Mais problème, dans les couches basses, la plupart des espaces fréquentés par les VFR (vol à vue) fonctionnent sous la règle « voir et éviter », chaque pilote assurant la séparation avec les autres avions, ce qui est impossible avec les moyens embarqués sur ces types de drone. Les instruments anti-collision déjà présents à bord de certains avions (comme le TCAS) ne suffisent pas pour une sécurité optimale. Des instruments permettant de fournir une information de présence aux appareils à proximité existent déjà parfois (FLARM en planeur) mais ne suffisent pas non plus actuellement à résoudre le problème.
Si différentes technologies permettant d’espérer une amélioration ont été évaluées, les ingénieurs estiment qu’il reste encore beaucoup de problèmes à résoudre.

Des expérimentations ont déjà prouvé qu’un ciel partagé était réalisable : en avril 2013, BAE Systems fit voler un Jetstream en IFR dans un espace aérien anglais partagé avec des avions commerciaux avec passagers. Bien que deux pilotes étaient à bord pour assurer les phases de décollage et d’atterrissage, l’engin était essentiellement contrôlé depuis le sol.

Même type d’avion que celui contrôlé depuis le sol pour cette expérimentation.

De plus, en Espagne, un test a également été réalisé avec un MALE inséré dans l’espace aérien civil contrôlé. En entrant dans l’espace aérien de classe C, l’aéronef était en contact avec le centre en route de Barcelone. Le pilote du drone, localisé dans la station de contrôle au sol, suivait ainsi les consignes données par les contrôleurs aériens, puis transmises de l’aéronef au pilote au sol par liaison satellite.

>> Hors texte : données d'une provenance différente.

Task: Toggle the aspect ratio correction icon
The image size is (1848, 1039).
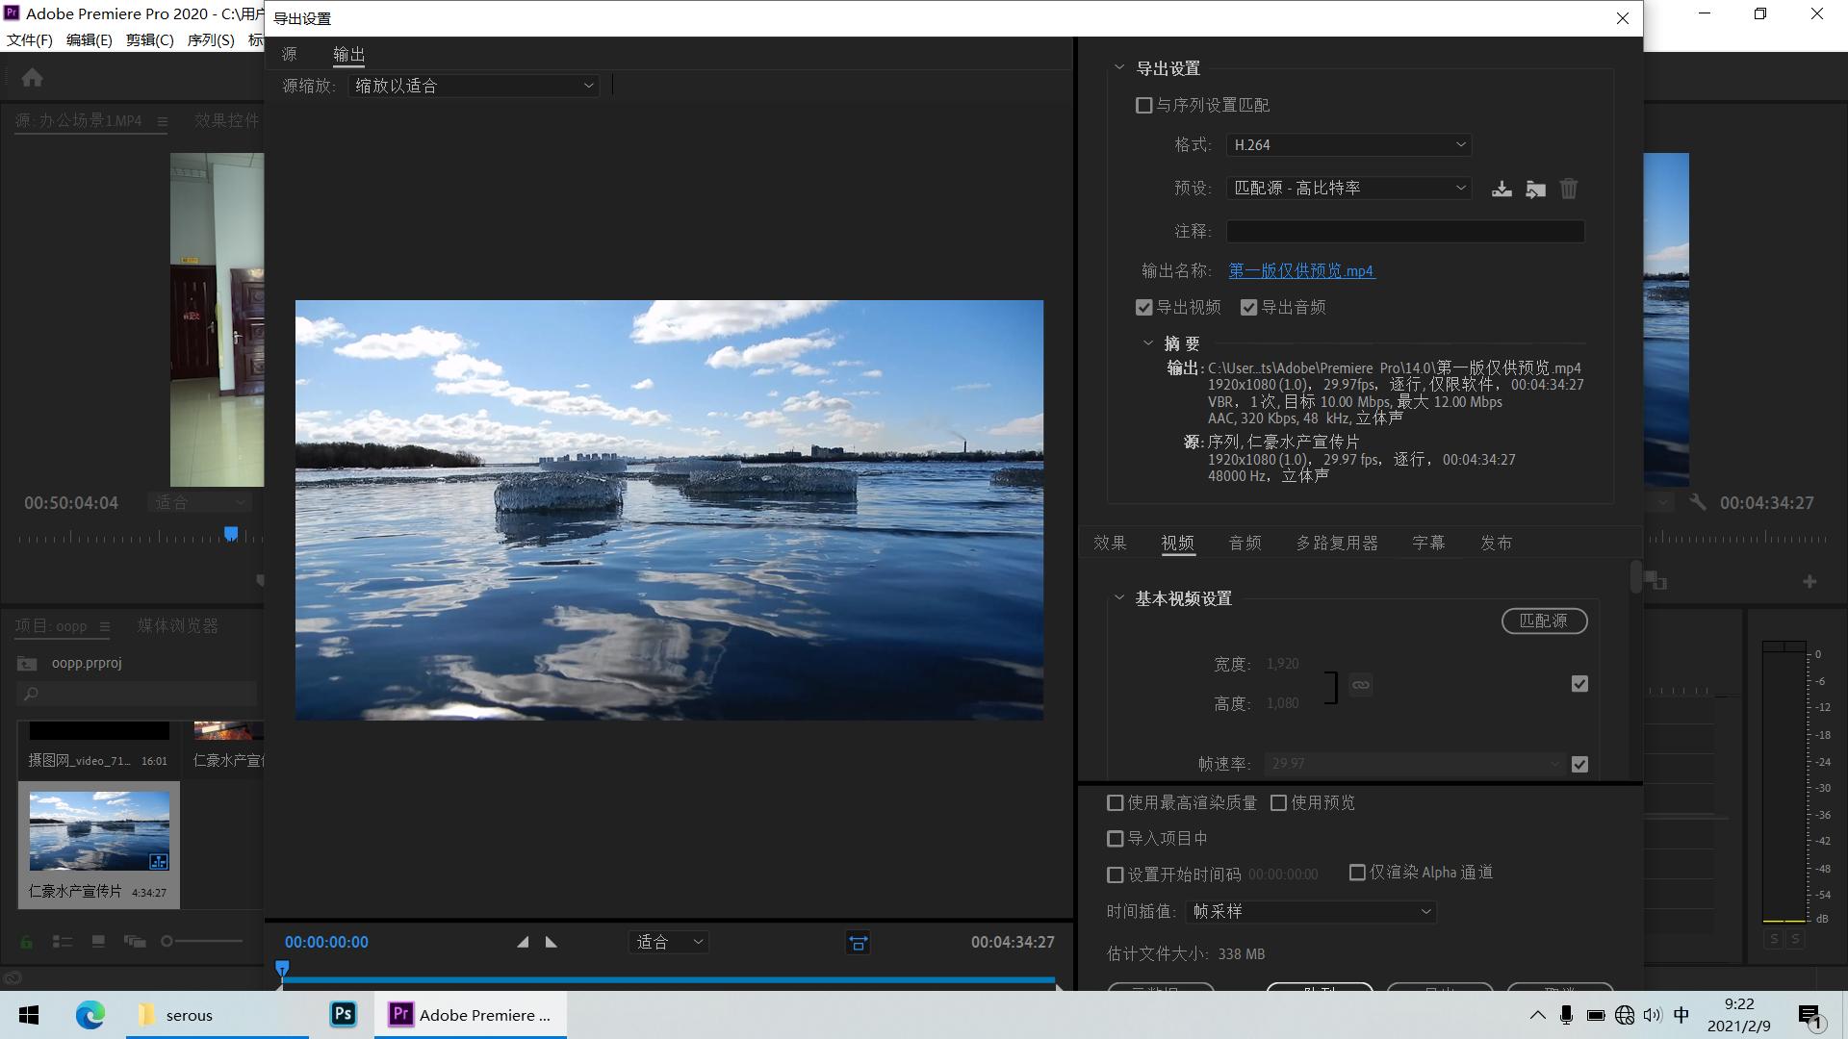Action: [858, 943]
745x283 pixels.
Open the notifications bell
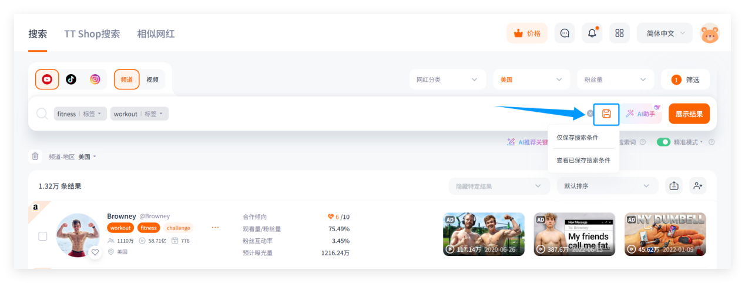[592, 34]
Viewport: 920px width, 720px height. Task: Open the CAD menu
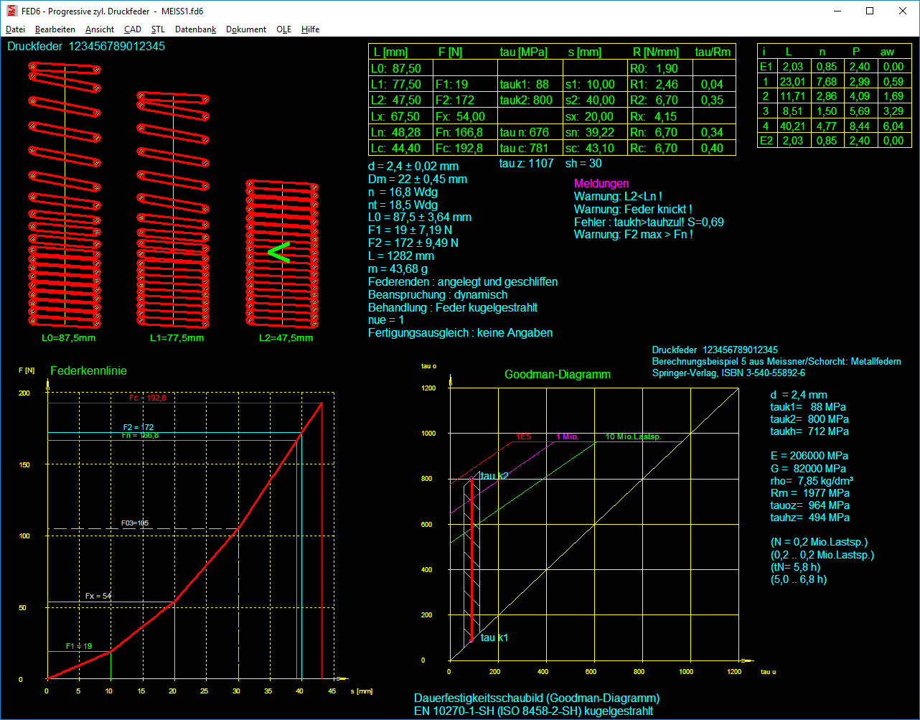(x=133, y=29)
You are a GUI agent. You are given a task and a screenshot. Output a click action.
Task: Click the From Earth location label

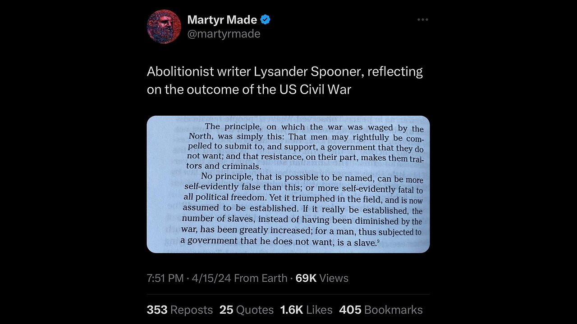(261, 278)
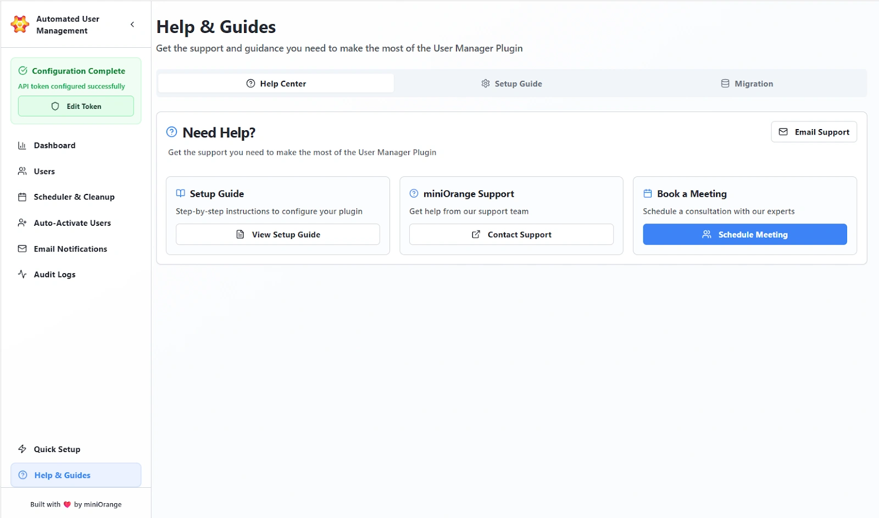
Task: Click the Email Notifications envelope icon
Action: tap(22, 248)
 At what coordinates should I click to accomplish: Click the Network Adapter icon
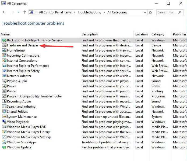[x=4, y=76]
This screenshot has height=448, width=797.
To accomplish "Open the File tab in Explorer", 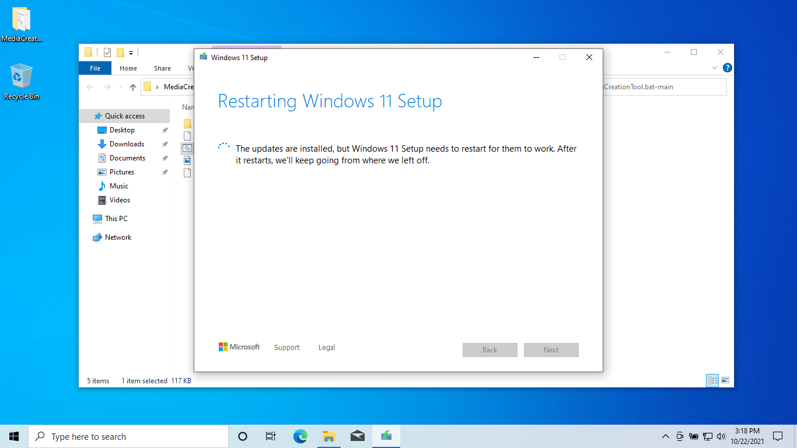I will point(95,68).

La réponse réglementaire actuellement pour les autres drones civils ?

En fait cela va dépendre du pays, mais en France pour l’instant on applique la ségrégation. C’est à dire que des espaces et couloirs peuvent être réservés aux drones civils parmi les espaces aériens.

Les drones militaires

Les drones militaires s’entraînant principalement dans des zones déjà réservées aux militaires, le problème réglementaire se pose principalement pour les drones civils.

Pour conclure

L’intégration des drones dans le système ATM (air traffic management) n’a donc pas réellement commencé, l’arrêté du 11 avril a permis de réglementer l’usage des drones loisirs, mais de nombreuses contraintes subsistent même pour ces petits engins : l’écartement de zone habitée, d’animaux, d’aéroports, et l’utilisation interdite d’une caméra embarquée.
Pour les autres drones civils le cadre réglementaire est encore à définir précisément, prenant en compte le résultats de certaines démonstrations. La FAA (federal aviation administration) comptait les intégrer dans l’espace aérien civil à partir de 2015 mais beaucoup reste encore à faire.
Néanmoins, l’intégration des drones dans le trafic aérien commercial évoluant aux instruments se fera probablement assez rapidement. Pour ce qui est des VFR, il faut surtout espérer que la
technologie permette qu’un système permettant de « détecter et éviter » voie le jour et que le
problème des drones civils n’en soit plus un.